** start Source text **

I gave a scathing 1 star review to Sealed Gate partly because it was so much more difficult than players have been trained to expect and build their characters for. I tell beginning players that PFS is fairly forgiving and they do not need to bring hyperoptimized characters to succeed. That should be more consistently true than it is.

Obviously difficulty is very hard to gauge. It depends so much on the abilities of the characters and players, how well fitted the group is for a scenario, etc. But some of the scenarios seem very much like the author was "out to get the players" by grabbing things overpowered for their CR or by giving them huge circumstance bonuses not factored into their CR (eg, setting up virtually guaranteed surprise attack rounds with high initiative monsters is significantly more difficult than the CR tends to imply, multiple "Save or Suck" effects get very silly as eventually the odds of failing a save become quite high).

We can't change the existing scenarios. But one can definitely hope for a more level playing field in the future.

Its been proposed in the past but part of the solution may be some form of fan grading of the scenarios. Some indication ahead of time that a scenario is going to be more difficult, bring your A game.

I have NO problem with the difficulty level of The Waking Rune, for example. The characters and players know what they're facing (or should). The problem is when the scenario blurb and the opening briefing don't make it obvious that they're in deep waters.

Grand Lodge 4/5 Venture-Captain, California—Sacramento aka FLite

I recently played to X.6->play up scenarios in a row.

In the first one, there was a near TPK as we were mostly level 1-2 and none of us could touch the NPC with DR and fast healing. (The druid who pulled us up to high tier played suboptimally, and wound up with no offensive spells, trying to fight the thing with a club...)

** end Source text **
** start Information shown **

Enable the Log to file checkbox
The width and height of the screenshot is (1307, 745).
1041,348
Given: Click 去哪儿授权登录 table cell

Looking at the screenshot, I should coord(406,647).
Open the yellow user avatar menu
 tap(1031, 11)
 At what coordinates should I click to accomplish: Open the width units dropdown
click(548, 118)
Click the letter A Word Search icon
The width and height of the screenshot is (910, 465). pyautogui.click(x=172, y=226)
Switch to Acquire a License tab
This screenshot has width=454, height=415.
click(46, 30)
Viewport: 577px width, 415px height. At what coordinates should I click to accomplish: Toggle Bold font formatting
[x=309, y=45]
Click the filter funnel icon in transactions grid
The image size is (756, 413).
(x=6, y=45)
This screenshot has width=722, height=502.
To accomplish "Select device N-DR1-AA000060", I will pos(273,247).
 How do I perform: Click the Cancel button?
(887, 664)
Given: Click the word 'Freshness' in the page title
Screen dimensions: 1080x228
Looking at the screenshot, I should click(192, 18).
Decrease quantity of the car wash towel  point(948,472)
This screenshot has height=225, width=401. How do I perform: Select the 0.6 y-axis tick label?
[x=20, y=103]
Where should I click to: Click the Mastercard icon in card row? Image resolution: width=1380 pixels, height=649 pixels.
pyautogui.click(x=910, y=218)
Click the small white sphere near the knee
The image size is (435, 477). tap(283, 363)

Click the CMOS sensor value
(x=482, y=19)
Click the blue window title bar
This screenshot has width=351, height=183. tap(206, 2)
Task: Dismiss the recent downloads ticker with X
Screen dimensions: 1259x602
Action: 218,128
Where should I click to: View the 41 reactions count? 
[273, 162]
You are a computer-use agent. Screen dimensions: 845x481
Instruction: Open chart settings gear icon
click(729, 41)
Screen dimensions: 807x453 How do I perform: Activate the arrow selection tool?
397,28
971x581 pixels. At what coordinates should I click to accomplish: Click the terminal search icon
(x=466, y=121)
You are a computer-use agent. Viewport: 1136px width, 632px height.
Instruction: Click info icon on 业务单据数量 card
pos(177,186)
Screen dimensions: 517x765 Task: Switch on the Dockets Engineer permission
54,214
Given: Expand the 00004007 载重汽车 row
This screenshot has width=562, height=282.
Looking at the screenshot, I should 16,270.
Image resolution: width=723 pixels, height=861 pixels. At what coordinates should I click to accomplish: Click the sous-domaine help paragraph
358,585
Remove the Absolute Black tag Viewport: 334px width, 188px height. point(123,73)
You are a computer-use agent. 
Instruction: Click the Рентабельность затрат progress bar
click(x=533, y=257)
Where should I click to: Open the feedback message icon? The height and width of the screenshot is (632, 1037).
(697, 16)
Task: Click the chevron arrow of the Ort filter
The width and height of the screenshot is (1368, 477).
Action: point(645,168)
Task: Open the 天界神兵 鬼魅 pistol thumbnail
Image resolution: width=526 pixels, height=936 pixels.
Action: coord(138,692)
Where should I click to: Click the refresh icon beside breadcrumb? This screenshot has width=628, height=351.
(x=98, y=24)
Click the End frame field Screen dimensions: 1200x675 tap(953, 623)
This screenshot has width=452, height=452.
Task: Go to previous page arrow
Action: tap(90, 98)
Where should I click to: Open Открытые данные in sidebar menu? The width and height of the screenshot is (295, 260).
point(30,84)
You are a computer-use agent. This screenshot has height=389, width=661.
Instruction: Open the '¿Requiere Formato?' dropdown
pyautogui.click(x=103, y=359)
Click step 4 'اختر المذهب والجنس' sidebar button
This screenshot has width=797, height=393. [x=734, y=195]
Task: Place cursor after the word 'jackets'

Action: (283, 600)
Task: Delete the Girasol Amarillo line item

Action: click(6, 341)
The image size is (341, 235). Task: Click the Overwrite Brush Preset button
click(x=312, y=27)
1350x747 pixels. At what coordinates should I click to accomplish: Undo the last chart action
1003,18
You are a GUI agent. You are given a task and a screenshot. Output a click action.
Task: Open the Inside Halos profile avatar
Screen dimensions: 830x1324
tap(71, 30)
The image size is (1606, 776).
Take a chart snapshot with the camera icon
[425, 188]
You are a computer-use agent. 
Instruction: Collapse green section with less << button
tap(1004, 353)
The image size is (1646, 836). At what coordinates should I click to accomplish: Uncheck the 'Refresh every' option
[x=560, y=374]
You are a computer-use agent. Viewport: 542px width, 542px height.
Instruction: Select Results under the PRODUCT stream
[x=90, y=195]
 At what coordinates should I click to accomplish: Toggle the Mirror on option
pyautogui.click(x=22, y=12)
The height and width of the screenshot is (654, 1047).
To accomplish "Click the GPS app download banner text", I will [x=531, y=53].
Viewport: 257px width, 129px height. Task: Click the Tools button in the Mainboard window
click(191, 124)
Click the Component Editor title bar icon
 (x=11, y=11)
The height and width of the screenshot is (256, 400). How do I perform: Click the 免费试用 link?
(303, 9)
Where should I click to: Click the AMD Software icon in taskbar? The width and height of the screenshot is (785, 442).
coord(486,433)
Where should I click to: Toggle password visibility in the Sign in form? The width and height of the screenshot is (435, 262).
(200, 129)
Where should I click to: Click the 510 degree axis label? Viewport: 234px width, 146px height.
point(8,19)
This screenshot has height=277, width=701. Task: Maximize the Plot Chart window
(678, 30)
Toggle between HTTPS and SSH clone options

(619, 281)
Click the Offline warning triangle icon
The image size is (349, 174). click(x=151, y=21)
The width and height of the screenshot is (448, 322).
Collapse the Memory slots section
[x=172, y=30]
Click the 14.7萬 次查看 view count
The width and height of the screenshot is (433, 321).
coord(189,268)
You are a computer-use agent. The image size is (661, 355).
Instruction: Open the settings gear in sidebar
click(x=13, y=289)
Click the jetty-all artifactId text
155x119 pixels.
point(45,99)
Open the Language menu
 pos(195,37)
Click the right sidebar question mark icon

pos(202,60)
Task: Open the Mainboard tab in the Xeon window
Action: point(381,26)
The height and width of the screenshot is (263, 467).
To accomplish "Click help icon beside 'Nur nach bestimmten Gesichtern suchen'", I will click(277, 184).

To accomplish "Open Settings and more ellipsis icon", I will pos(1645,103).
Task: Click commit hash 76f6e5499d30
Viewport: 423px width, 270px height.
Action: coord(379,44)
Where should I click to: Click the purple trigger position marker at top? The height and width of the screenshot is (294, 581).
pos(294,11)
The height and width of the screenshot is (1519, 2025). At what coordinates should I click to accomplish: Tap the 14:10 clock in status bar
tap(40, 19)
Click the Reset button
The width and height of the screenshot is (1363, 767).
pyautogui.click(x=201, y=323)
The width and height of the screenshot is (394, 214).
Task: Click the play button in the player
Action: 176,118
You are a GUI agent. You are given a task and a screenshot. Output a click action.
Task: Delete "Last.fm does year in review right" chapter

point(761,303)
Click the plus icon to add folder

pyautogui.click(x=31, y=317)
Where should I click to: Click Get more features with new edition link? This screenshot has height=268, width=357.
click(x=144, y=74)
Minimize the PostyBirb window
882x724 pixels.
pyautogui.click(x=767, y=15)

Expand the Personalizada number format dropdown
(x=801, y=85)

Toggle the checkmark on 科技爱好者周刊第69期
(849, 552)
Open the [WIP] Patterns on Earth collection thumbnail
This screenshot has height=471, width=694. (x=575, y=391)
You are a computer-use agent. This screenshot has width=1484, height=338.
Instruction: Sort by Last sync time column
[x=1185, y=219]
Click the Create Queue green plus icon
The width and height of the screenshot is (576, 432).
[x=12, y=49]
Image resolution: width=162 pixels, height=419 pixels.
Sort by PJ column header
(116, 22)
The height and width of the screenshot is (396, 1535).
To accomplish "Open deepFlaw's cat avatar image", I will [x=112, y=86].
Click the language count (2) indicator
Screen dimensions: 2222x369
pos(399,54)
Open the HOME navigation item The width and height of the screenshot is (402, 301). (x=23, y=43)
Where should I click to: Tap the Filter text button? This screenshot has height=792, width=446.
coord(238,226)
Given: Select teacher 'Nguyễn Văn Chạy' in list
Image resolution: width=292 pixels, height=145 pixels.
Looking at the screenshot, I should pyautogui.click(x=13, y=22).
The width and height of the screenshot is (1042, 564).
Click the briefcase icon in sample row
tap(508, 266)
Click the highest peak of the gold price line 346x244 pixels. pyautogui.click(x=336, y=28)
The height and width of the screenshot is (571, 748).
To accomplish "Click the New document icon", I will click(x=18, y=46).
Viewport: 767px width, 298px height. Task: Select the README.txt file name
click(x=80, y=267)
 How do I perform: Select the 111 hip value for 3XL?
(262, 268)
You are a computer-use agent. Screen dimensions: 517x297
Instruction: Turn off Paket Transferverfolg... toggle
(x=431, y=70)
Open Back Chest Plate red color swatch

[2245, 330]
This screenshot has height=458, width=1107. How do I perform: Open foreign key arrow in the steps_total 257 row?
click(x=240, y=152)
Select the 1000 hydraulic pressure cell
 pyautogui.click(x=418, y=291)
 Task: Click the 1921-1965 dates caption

** end Information shown **

* _Problems and tasks_
A. In the discussion of scenario difficulty, what star rating did the writer give Sealed Gate?
B. Carry on the discussion of scenario difficulty from its final sentence.
The lines are separate material and have no connection to the discussion of scenario difficulty.

* _Solved problems_
A. The writer gave Sealed Gate a scathing 1-star review.

B.
The second time the two high tier pcs went down (as in full hp to con dead) in the first two rounds of the first combat (in the first 30 minutes of game) to a pair of natural 20s attached to x4 crits. Leaving 3 low tier players, two of them played by kids, to get slaughtered. The GM was so flustered and chagrined that he just walked away from the table and we all agreed to just pretend that night never happened. (at which point I ran something else instead.)

At this point I will play an upper tier pregen or leave the table rather than play an X.6 game.

1/5

I'm sure I'll provoke the ire of some GMs, but when I run a game, I will scale "monster intelligence" to the group to bring the difficulty down if needed. My objective is never to kill the players, rather to ensure everyone at the table has a good time. This is a game and people play games for fun. To me, that outweighs any argument you can throw at me as to why "I'm doing it wrong".

When I run games, I believe that I am on the same team as the players. I want them to win. I do try to knock at least one player down over the course of a scenario, just to keep them on their toes. I'll also provide more liberal circumstance bonuses (GM discretion) to outmatched groups that do a little thinking. I also do everything I can to encourage creativity and roleplaying, being a roleplaying game and all.

In my opinion, if you're running games with the goal of killing players, you're likely killing fun as well. Some groups do appreciate difficulty more than others, and if I know the group I'm running a game for and know they like things more challenging, I'll run it accordingly for their enjoyment. That said, generally groups that appreciate challenge are so well optimized that they steamroll most encounters.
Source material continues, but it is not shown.